In an attempt to prevent pancreatic anastomotic leak, we have employed three anastomotic techniques according to the pancreatic texture and the duct size.12 The duct-invagination anastomosis selected for pancreases with a small duct, a high risk group of pancreatic anastomotic leak, requires only a small puncture on the jejunum with an intravenous catheter instead of opening the jejunum. As a result, although 12 patients with a soft pancreas and a small duct developed pancreatic stump leak, no pancreatic anastomotic leak occurred, which is thought to be the reason for zero mortality in our series. However, there were still serious local and systemic complications in this series.
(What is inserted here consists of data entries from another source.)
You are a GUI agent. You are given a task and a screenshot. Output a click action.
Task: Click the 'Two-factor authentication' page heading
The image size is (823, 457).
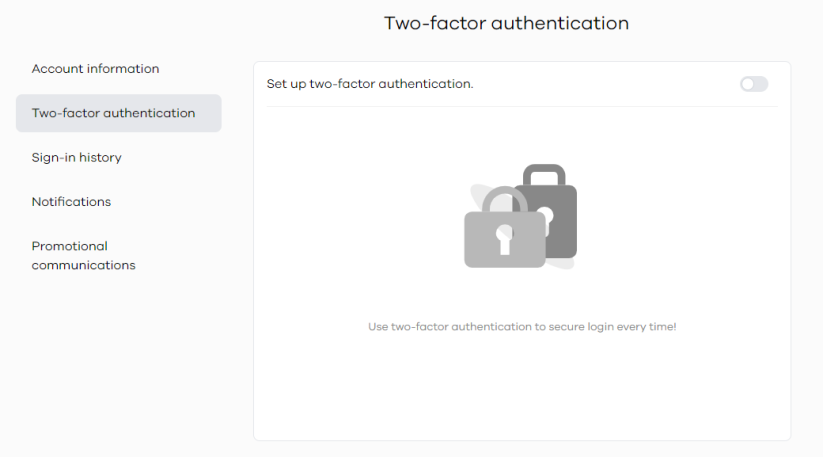pyautogui.click(x=507, y=23)
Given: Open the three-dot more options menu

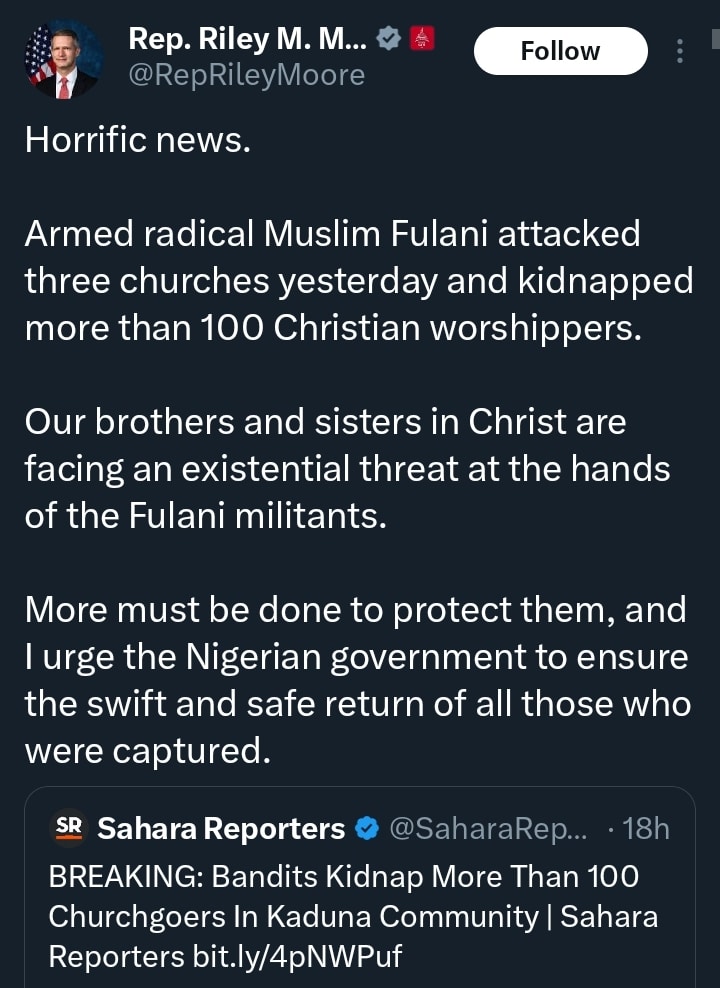Looking at the screenshot, I should click(x=680, y=51).
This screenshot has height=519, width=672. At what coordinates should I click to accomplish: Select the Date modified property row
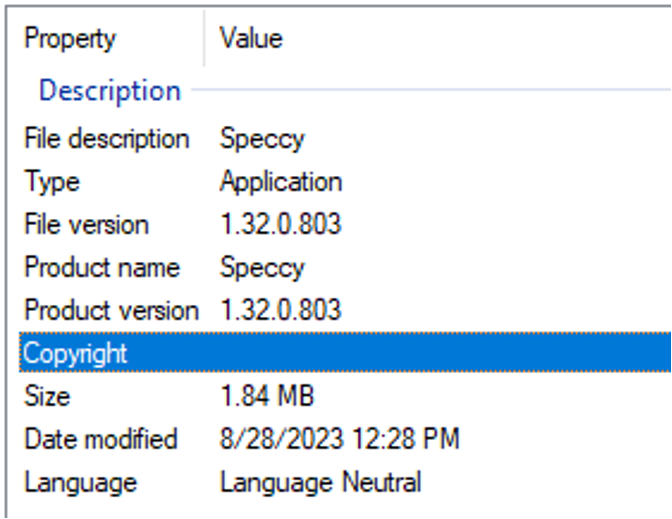pyautogui.click(x=345, y=439)
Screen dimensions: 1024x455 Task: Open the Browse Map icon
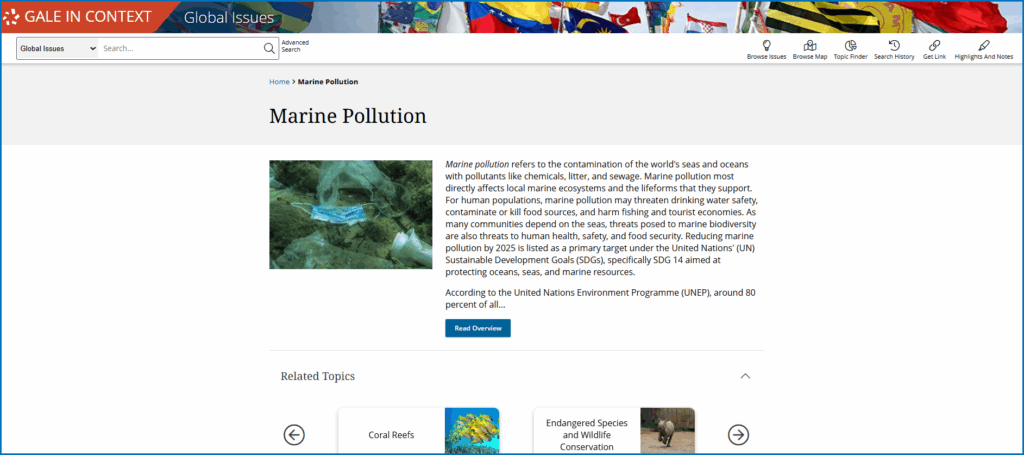point(809,46)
Interventional radiology plays an important role in reducing mortality after major abdominal surgery. Pancreaticoduodenectomy, in particular, frequently requires radiologic intervention because this aggressive surgery is still associated with intraabdominal collection/abscess, hemorrhage, and vascular complications, all of which can result in death.9 In our series, radiologic intervention was applied to 13 patients. Although a patient who developed thrombosis in the hepatic artery eventually required an additional operation, another 12 patients were successfully treated without the need for surgical intervention. In addition to the local complications, two patients with serious systemic complications (life-threatening arrhythmia and pulmonary embolism) were successfully treated and managed by internists. Gouma et al.,15 underlined the importance of the availability of hospital facilities and special care in their series of 300 consecutive pancreaticoduodenectomies. Our results additionally indicated that a multidisciplinary approach and active management of complications throughout the postoperative period allow zero mortality, at least in middle-volume centers.

CONCLUSIONS

These results suggest that our zero mortality was due not only to the contribution of surgery but also to other medical and radiologic interventions. In addition to the advances in surgical techniques to reduce pancreatic anastomotic leak and other local complications, intimate collaboration with experienced interventional radiologists and other specialists seems to be essential to reduce mortality even further. Given sufficient circumstances in an institution, zero or nearly zero mortality is possible even in middle-volume centers.